** Opening STUDY TEXT block **

In concluding that plaintiff's misrepresentation claims were pre-empted, the magistrate judge relied on Carlo v. Reed Rolled Thread Die Co., 49 F.3d 790. In Carlo we stated the ERISA pre-emption doctrine as follows:

Section 514 of ERISA supersedes "any and all State laws insofar as they may now or hereafter relate to any employee benefit plan. . . ." 29 U.S.C. Section(s) 1144(a) (emphasis added). "The term 'State Law' includes all laws, decisions, rules, regulations, or other State action having the effect of law, of any State." 29 U.S.C. §(s) 1144(c)(1). The Supreme Court has established that "a law 'relates to' an employee benefit plan . . . if it has a connection with or reference to such a plan." Ingersoll-Rand Co. v. McClendon, 498 U.S. 133, 139, 111 S.Ct. 478, 483, 112 L. Ed. 2d 474 (1990) (quoting Shaw v. Delta Air Lines, Inc., 463 U.S. 85, 96-97, 103 S.Ct. 2890, 2900, 77 L. Ed. 2d 490 (1983)). "Under this 'broad common-sense meaning,' a state law may 'relate to' a benefit plan, and thereby be pre-empted, even if the law is not specifically designed to affect such plans, or the effect is only indirect." Id. (quoting Pilot Life Ins. Co. v. Dedeaux, 481 U.S. 41, 47, 107 S.Ct. 1549, 1553, 95 L. Ed. 2d 39 (1987)).

Id. at 793 (footnote omitted).

Carlo, a leading case in this circuit on ERISA pre-emption, see Degnan v. Publicker Indus., Inc., 83 F.3d 27, 29 (1st Cir. 1996), held that ERISA pre-empted the state-law misrepresentation claims because they had "a connection with or reference to" an employee benefit plan. Carlo, 49 F.3d at 794-95. But we have never held that Carlo sweeps all state-law misrepresentation claims into the ERISA corner merely because an employee benefit plan exists.

** Closing STUDY TEXT block **
** Opening DATASET ENTRIES block **

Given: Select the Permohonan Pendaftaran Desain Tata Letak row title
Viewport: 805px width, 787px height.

** Closing DATASET ENTRIES block **
** Opening DATASET ENTRIES block **

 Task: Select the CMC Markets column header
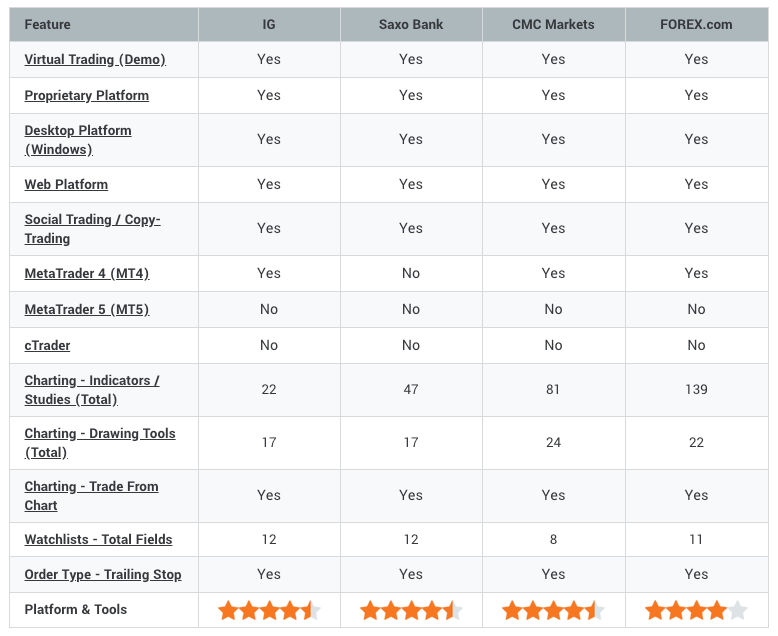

** Closing DATASET ENTRIES block **
** Opening DATASET ENTRIES block **

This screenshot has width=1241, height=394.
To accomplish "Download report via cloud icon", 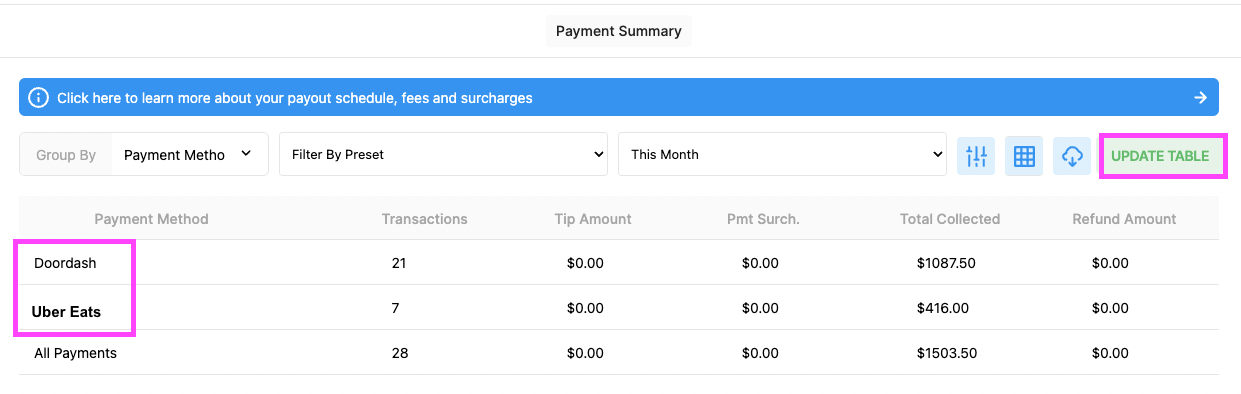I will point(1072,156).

** Closing DATASET ENTRIES block **

TRY IT
Transcribe the passage on ERISA pre-emption word for word, starting at "Id. at 793 (footnote" and ending at "benefit plan exists.".

TASK RESPONSE
Id. at 793 (footnote omitted).

Carlo, a leading case in this circuit on ERISA pre-emption, see Degnan v. Publicker Indus., Inc., 83 F.3d 27, 29 (1st Cir. 1996), held that ERISA pre-empted the state-law misrepresentation claims because they had "a connection with or reference to" an employee benefit plan. Carlo, 49 F.3d at 794-95. But we have never held that Carlo sweeps all state-law misrepresentation claims into the ERISA corner merely because an employee benefit plan exists.